Publié le 17 mai 2018 Mis à jour le 22 mai 2018

Un texte de la Minute Recherche par Damien Freitas (LMV). Les minéraux présents dans le manteau terrestre subissent plusieurs changements de structure entre 410 et 660 km de profondeur. Cette zone appelée zone de transition mantellique est considérée comme le plus grand réservoir d’eau de notre planète.

Les minéraux présents dans le manteau terrestre subissent plusieurs changements de structure entre 410 et 660 km de profondeur. Cette zone appelée zone de transition mantellique est considérée comme le plus grand réservoir d’eau de notre planète. Ses principaux minéraux constitutifs, la wadsleyite et la ringwoodite — toutes deux des dérivés de haute pression de l’olivine— peuvent contenir plusieurs pourcents d’eau intégrée dans leur réseau cristallin sous forme d’impuretés, ce qui cumulé à l’échelle de la zone correspond à environ deux fois la masse des océans. Lorsque les minéraux de haute pression sont entrainés au-dessus de 410 km de profondeur par les mouvements verticaux associés à la convection mantellique, ils se transforment en olivine qui ne peut incorporer qu'une très faible quantité d'eau. Cette transformation relâche donc de l'eau, ce qui provoque la fusion partielle du manteau. Ce modèle, suggéré par l’analyse des vitesses de propagation des ondes sismiques dans le manteau, n’avait jamais été confirmé expérimentalement et restait essentiellement qualitatif.

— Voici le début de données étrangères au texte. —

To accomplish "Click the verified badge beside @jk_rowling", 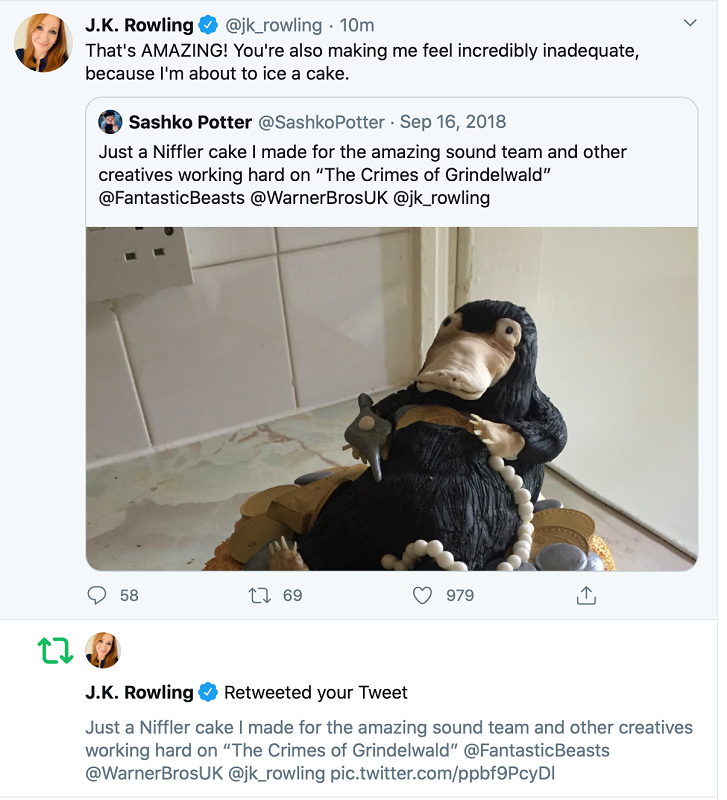I will pos(209,25).
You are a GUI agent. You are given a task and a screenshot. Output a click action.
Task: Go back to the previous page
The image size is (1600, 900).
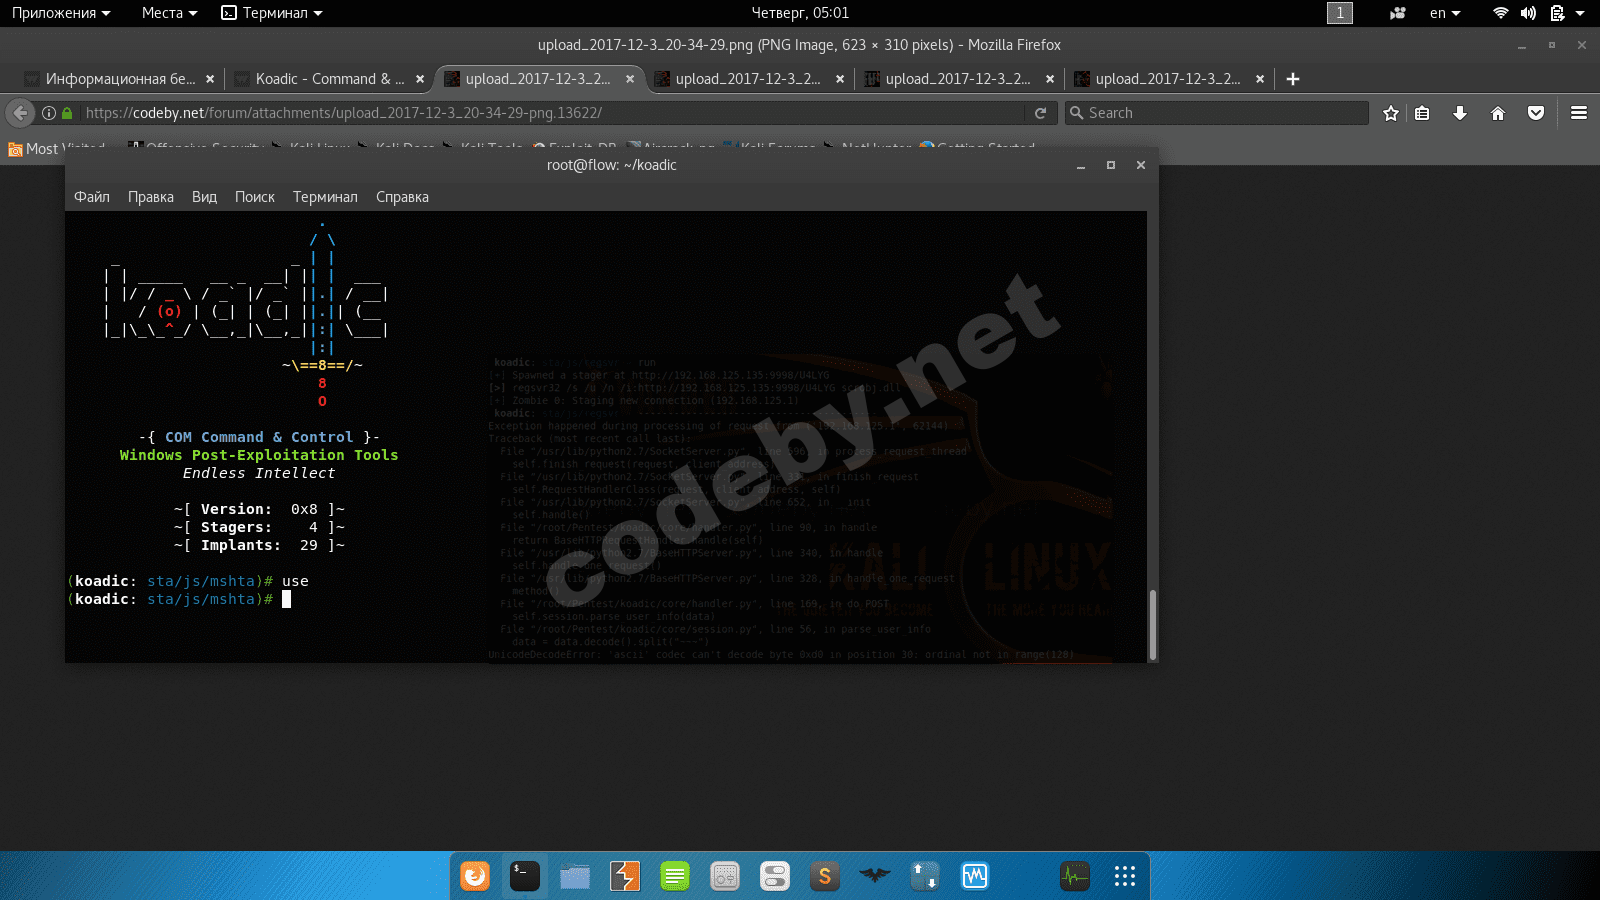point(19,113)
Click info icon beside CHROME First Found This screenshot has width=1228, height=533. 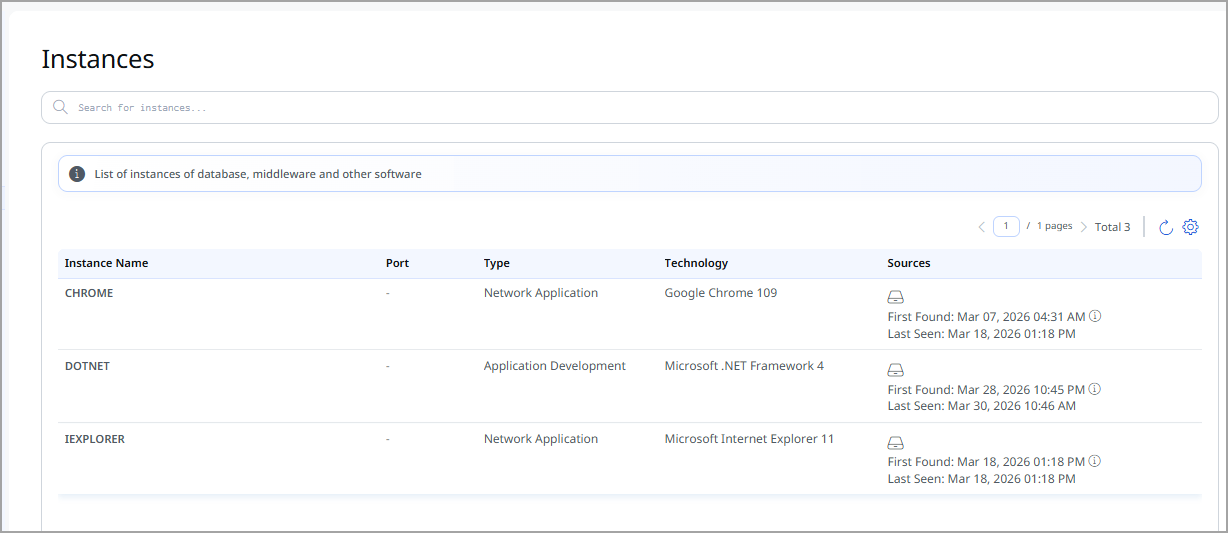point(1095,316)
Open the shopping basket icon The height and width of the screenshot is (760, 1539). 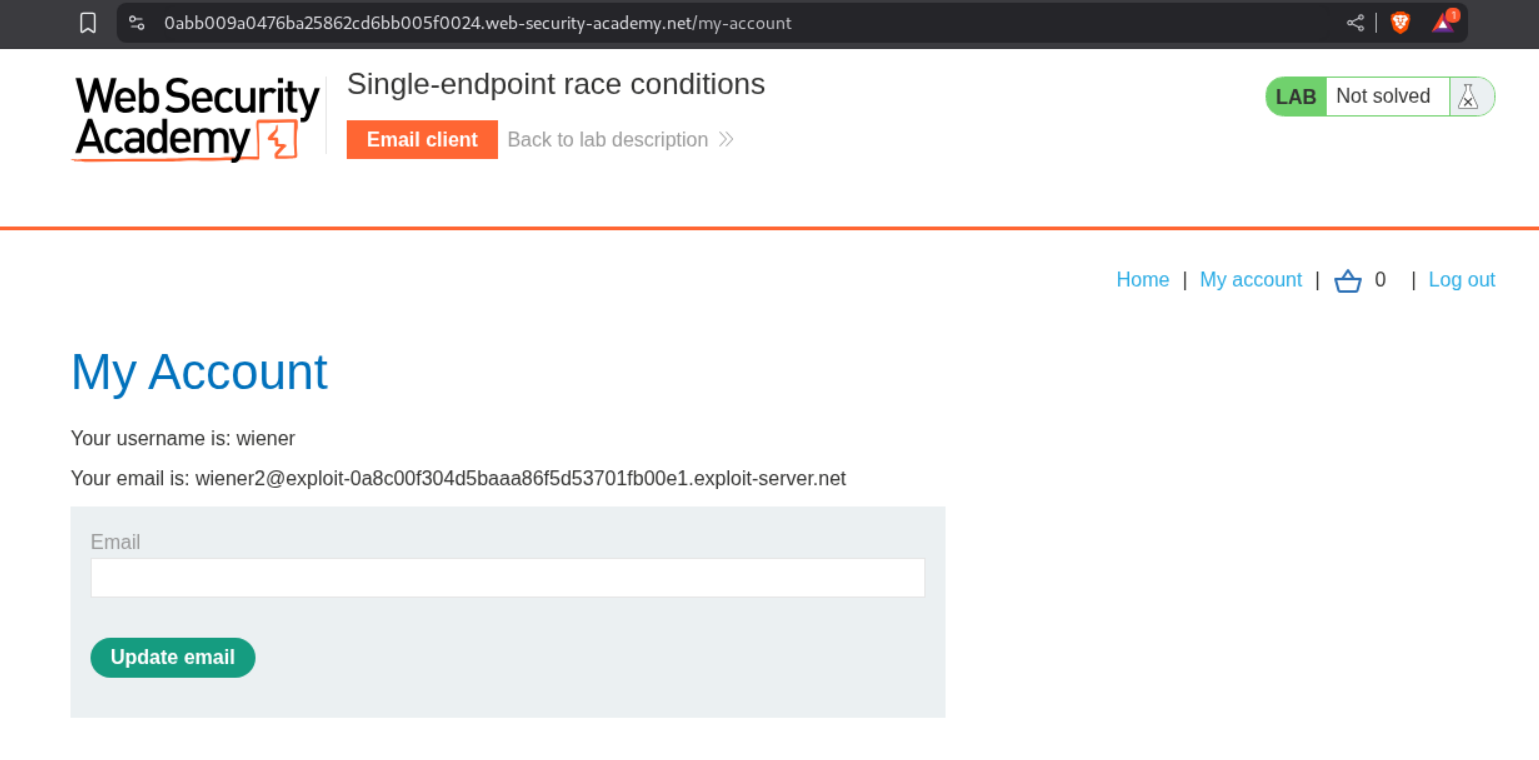tap(1348, 281)
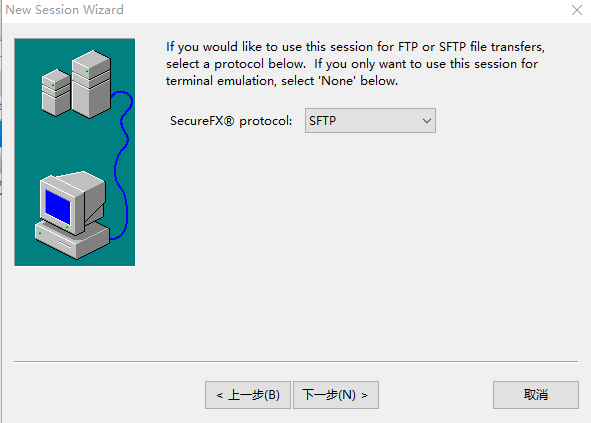Viewport: 591px width, 423px height.
Task: Continue with the 下一步(N) button
Action: tap(336, 395)
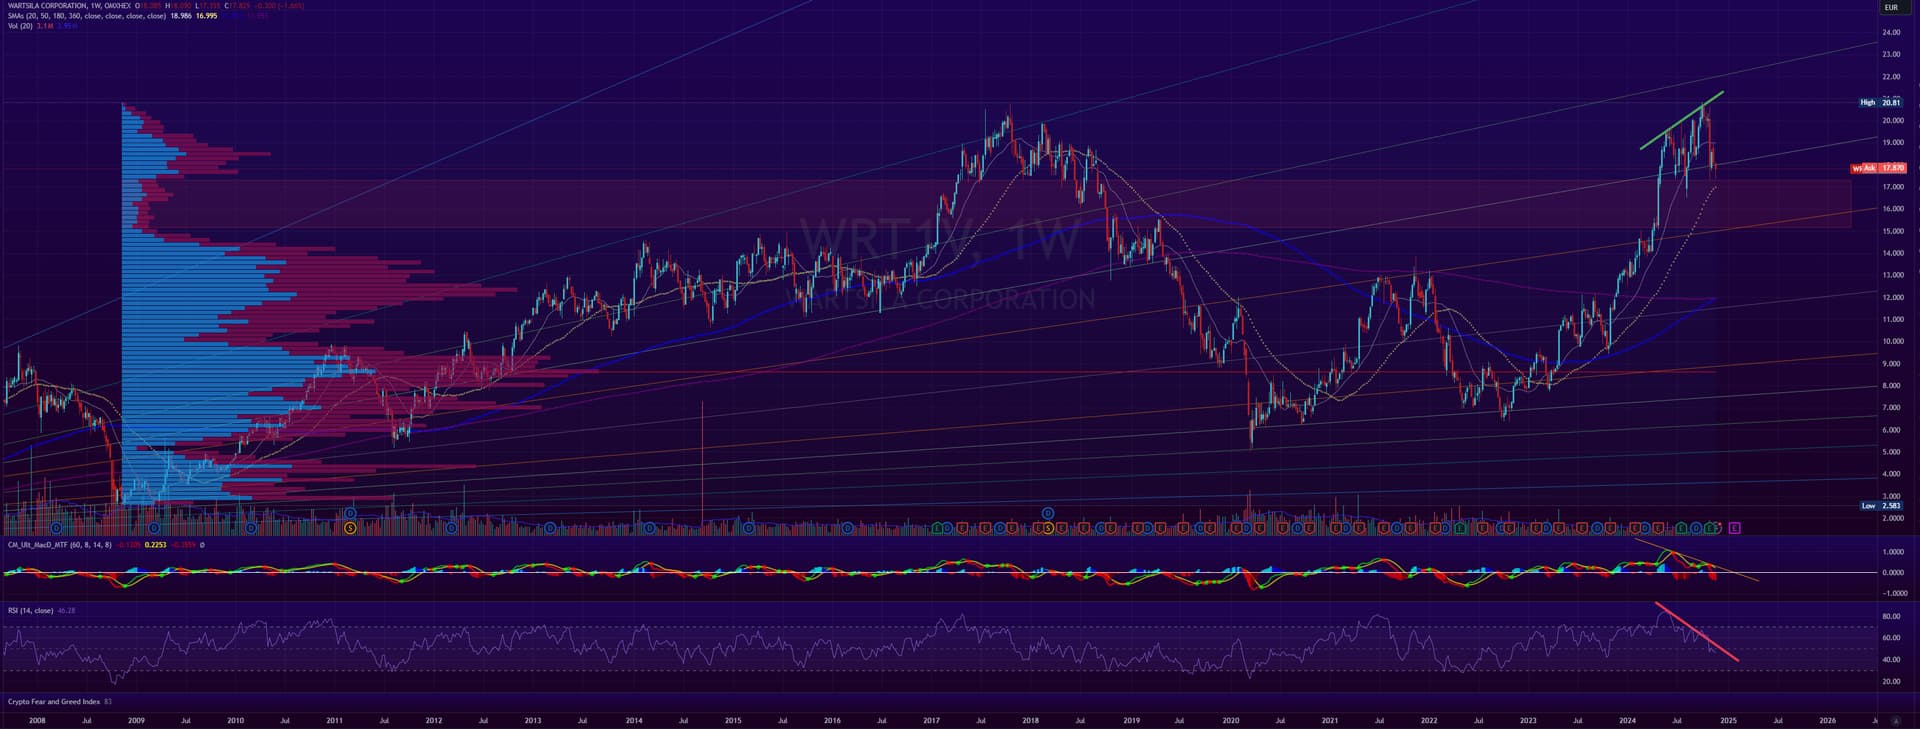Open the EUR currency selector

click(1891, 7)

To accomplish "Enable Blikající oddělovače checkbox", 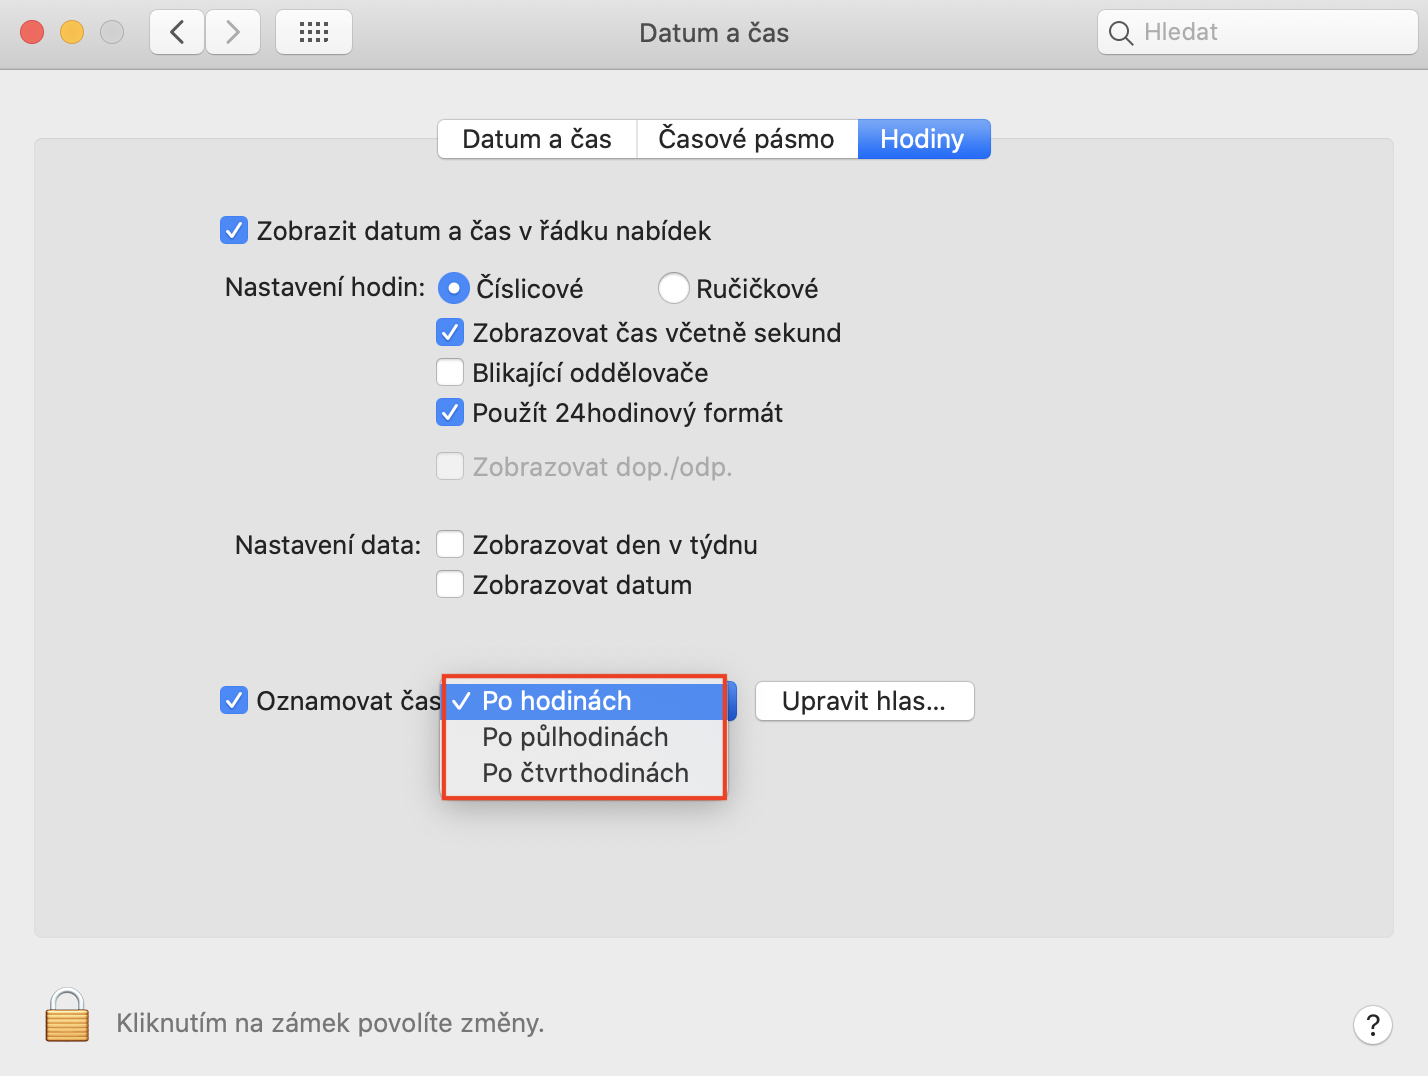I will point(450,372).
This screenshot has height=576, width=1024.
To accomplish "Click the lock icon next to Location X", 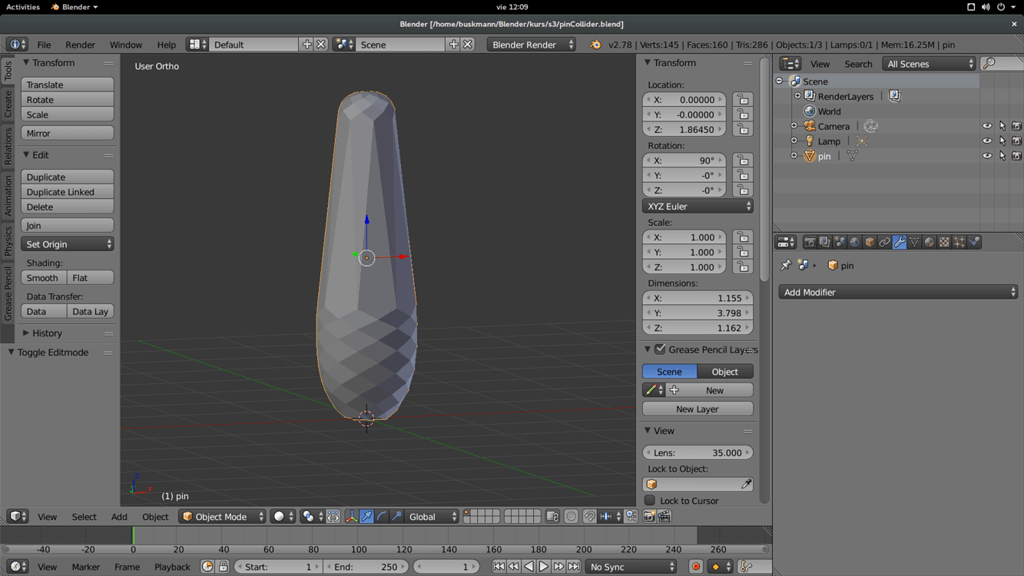I will (742, 100).
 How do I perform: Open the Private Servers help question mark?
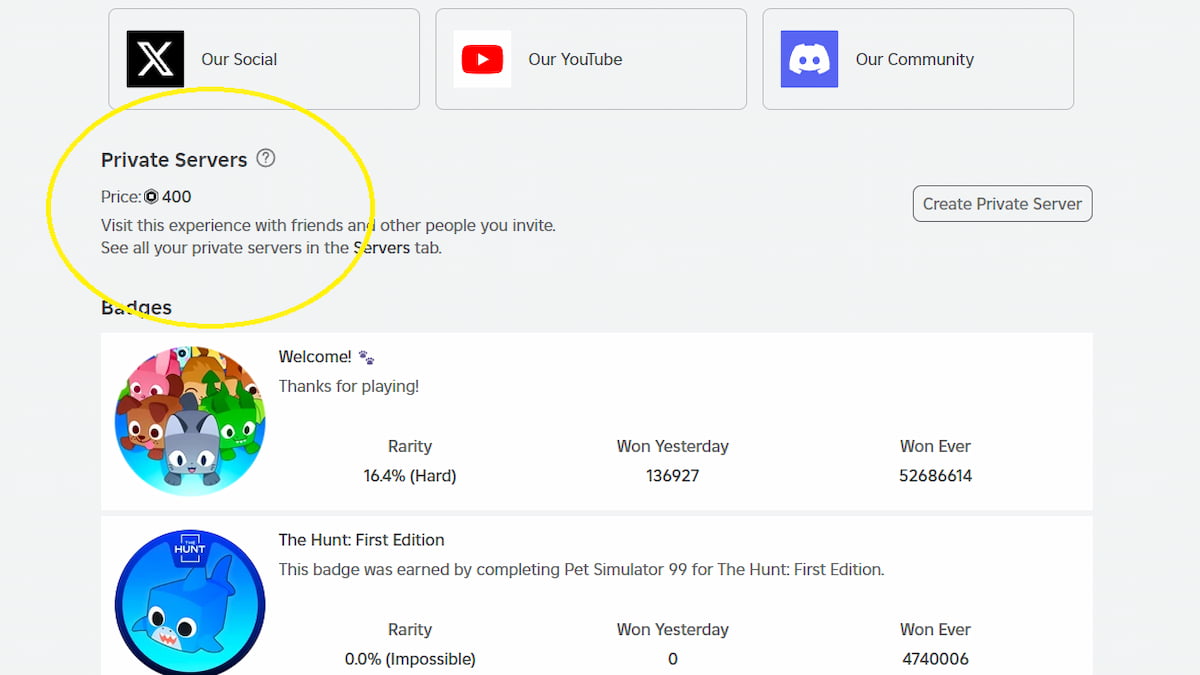point(265,158)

Des expériences de hautes pressions récemment réalisées au Laboratoire Magmas et Volcans ont permis d’affiner ce modèle. Tout d’abord, les conditions de pression (12 GPa) et de température (1400°C) de cette région du manteau ont été reproduites sur des échantillons de taille millimétrique à l’aide de la presse à multi-enclumes. Les propriétés physiques de l’échantillon ont été mesurées in situ durant les expériences : la conductivité électrique pour détecter une fusion éventuelle de l’échantillon et la vitesse de propagation des ondes sonores pour une comparaison directe avec les données recueillies par les sismologues. Ces expériences montrent que la diminution des vitesses sismiques est compatible avec un degré de fusion partielle très faible, de l'ordre d’un pourcent en volume du manteau juste au-dessus de la frontière des 410 km de profondeur.

La présence d'une telle couche de manteau partiellement fondu a de grandes conséquences sur notre compréhension de la dynamique interne de la Terre. Elle pourrait jouer le rôle de barrière chimique entre la Terre profonde et les parties plus superficielles. En effet, les magmas concentrent facilement de nombreux éléments chimiques dit « incompatibles » de nature aussi variés que l’hydrogène, le carbone, le calcium, le sodium, le potassium, ou encore le fer. Un tel réservoir de magma profond pourrait retenir un certain nombre d’éléments chimiques importants, et donc améliorer notre compréhension de leurs cycles à l’échelle de la Terre et des temps géologiques.

Ces magmas piégés à la base du manteau supérieur sont susceptibles de remonter vers la surface de la Terre à la faveur d’évènements particuliers, comme une forte teneur en eau ou une température localement plus importante. La remontée de ces magmas pourrait être à l’origine d’un certain type de volcanisme de « point chaud » (qui est issu d’une remontée de magmas provenant du manteau profond tel les volcans d’Hawaii, de la Réunion ou de Yellowstone).